OK, let me update you on what has been happening. First, my MIL has breast cancer. I'm not sure if I mentioned that in a past post. She has been going through Chemo and at the end of this month is having a double masectomy. She is doing surprisingly well, considering her age (close to 80) and is looking pretty good. Second, my sister is pregnant. They found out about a month ago that the baby has some pretty sever heart defects and will require open heart surgery almost immedietly after it's born. Again, the prognosis is pretty good, and everyone is hopeful that she (the baby) will be out of the hospital within a month to 6 weeks. Both of these items are stressful events, but you keep a good face on and keep your hopes up. This last week though, I got hit with another item and I just sank down into a mire of grumpiness and panic. I had a doctor's appointment last Thursday. THAT doctor's appointment, the one every women should go to every year. Well, it's been about 4 years for me (bad Raven, bad) my last doctor got tired of paying Ohio's malpractice insurance premiums and left the state. I just never got up the energy of replacing him. Well, I finally went to a new doctor, and she's great. During the appointment she gave me a breast exam, and found a lump and some tenderness. She gave me an order for a mamogram. Oh Joy...now I have panic and the fun of getting my tits squished. I managed to get an appointment on Monday. Most of it didn't hurt, mainly just the last one, centered around where the tenderness was. That one hurt like a bitch. They told me they would send the results to my doctor in 3 to 5 days. I came home yesterday and there was a message from the doctor telling me everything was fine. No cancer, just a fibrocystic breast. Meaning I have an internally lumpy and thinkening breast. No big deal, beyond the fact that I will have to get mamograms on a regular basis now. :::Big sigh of relief::: So that's why I have been rather uncommunicative. I've been a state of panic...along with my husband...who I think had an even bigger sigh of relief. I was just hit with trauma stick one too many times to handle lately. I did have fun avoiding thinking about it though. I bought a new cell phone, went and test drove a Smart car, and dyed my hair red.

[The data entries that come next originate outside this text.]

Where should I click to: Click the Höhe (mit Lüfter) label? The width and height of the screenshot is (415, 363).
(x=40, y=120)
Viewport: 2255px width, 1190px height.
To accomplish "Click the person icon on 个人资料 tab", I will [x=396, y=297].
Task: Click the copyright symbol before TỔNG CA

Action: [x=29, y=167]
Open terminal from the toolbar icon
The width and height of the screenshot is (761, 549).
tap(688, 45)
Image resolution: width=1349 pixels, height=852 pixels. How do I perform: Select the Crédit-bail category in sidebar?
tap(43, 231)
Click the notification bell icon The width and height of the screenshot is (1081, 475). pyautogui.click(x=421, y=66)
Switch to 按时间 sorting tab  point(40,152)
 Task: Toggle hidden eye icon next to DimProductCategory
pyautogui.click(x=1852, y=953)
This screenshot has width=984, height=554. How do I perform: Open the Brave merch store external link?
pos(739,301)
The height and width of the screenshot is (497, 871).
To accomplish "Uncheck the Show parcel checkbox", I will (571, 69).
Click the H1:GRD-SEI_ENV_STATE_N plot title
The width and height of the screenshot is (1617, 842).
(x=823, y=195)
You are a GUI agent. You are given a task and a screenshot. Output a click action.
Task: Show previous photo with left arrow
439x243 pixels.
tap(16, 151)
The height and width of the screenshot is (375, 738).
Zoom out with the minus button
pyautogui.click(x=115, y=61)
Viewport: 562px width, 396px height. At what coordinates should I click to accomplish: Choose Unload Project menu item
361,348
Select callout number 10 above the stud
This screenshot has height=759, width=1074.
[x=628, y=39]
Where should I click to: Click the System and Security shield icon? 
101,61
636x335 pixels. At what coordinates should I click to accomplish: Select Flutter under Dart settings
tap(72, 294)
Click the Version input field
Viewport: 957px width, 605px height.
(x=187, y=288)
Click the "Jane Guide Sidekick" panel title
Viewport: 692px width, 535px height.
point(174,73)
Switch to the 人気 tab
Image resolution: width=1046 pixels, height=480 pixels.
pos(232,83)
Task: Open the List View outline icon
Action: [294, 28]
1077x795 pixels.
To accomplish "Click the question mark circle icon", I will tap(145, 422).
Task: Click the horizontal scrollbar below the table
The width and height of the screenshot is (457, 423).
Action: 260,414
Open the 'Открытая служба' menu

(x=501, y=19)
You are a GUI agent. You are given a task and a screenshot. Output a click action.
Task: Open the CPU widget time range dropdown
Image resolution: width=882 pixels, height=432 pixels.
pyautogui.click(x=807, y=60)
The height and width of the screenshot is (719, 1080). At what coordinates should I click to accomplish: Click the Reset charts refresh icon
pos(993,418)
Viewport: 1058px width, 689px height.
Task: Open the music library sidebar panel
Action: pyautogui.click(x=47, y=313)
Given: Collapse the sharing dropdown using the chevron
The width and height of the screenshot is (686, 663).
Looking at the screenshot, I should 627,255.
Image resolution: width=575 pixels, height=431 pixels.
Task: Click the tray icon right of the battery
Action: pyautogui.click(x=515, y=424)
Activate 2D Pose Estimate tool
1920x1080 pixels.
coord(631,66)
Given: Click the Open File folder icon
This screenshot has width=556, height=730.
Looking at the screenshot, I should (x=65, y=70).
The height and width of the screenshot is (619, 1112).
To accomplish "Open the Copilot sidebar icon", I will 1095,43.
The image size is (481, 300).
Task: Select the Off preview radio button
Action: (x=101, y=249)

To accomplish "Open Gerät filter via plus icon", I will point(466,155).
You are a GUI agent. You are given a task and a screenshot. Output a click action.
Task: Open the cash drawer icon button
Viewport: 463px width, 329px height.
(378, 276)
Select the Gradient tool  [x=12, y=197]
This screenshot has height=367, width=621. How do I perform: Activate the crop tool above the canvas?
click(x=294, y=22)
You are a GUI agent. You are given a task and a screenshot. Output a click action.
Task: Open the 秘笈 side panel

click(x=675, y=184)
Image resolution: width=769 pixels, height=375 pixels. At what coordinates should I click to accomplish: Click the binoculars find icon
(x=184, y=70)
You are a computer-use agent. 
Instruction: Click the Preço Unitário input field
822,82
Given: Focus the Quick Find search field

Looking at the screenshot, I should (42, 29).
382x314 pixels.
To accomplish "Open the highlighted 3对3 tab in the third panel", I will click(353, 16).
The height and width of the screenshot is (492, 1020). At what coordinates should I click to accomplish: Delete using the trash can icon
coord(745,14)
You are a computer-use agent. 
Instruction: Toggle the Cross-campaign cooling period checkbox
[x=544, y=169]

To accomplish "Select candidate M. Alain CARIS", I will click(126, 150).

I'm still here and reading other people's blogs. I've got some serious crap going on in my own life right now and don't have much energy or mental capacity to blog about anything else at the moment. Hopefully, this stuff should resolve itself this week or early next and I will be back. So, everyone else...go blog...I need the distraction!
I've always said that raising daughters was more difficult that sons. Considering that I only have one son...I don't have a huge test sample. But, it seems to me that with boys you teach them how to pee standing up (and try to hit the target), give them some condoms and make sure they know how to put them on. Girls on the other hand...you have to teach about their periods, about birth control, and disease prevention, PMS, personal safety and so on. The last one, personal safety is a big one in my book. I've taken self defense classes and read up on tips about keeping safe. I always go out to my car with my keys in my hand, pay attention to my surroundings, only use drive up ATM's. I have passsed on a lot of my tips and tricks to my girls. This weekend...one of them got a reason to use it. Dorky Daughter was walking home from a friend's house. She had her head phones on, but the volume was low. She could still hear traffic and people. She had her cell phone in her hand. She was walking on one of the city's bike paths between 2 developments. Someone came up behind her out of the woods. They smacked the cell phone out of her hand. They then tried to grab her around the waist. She did exactly what I and her Tai-Chi teacher have pound into her head. She kicked out behind her (and made contact) and ran as soon as the person let go. She immediatly ran back to her friend's house. She was amazing and did everything she should have. I wasn't home when this happened, I was at the craft store. When she called me and started to tell me what happened I told her to hang up and call the police. The police came and took a report. Unfortunatly all of this happened to Mandy from behind her, so she didn't see anything...just heard an "oofff" when she made contact. Hubby was on his way to Albany...he was in Erie when I got a hold of him. He immediatly turned around and came home. Circle the wagons...we're protecting our children. While the kids and I were waiting for Hubby to get home we decided to take back our lives and go hunting. I really didn't think we would find anyone, but it made us feel better. We drove around the 2 different developments looking for anyone limping. We didn't find anyone. My sister asked what I would have done had I found the person. "I was in my mini-van...what do you think I would have done?" The kids are back to their normal selves...but the new rule in effect is no walking on these pathes alone.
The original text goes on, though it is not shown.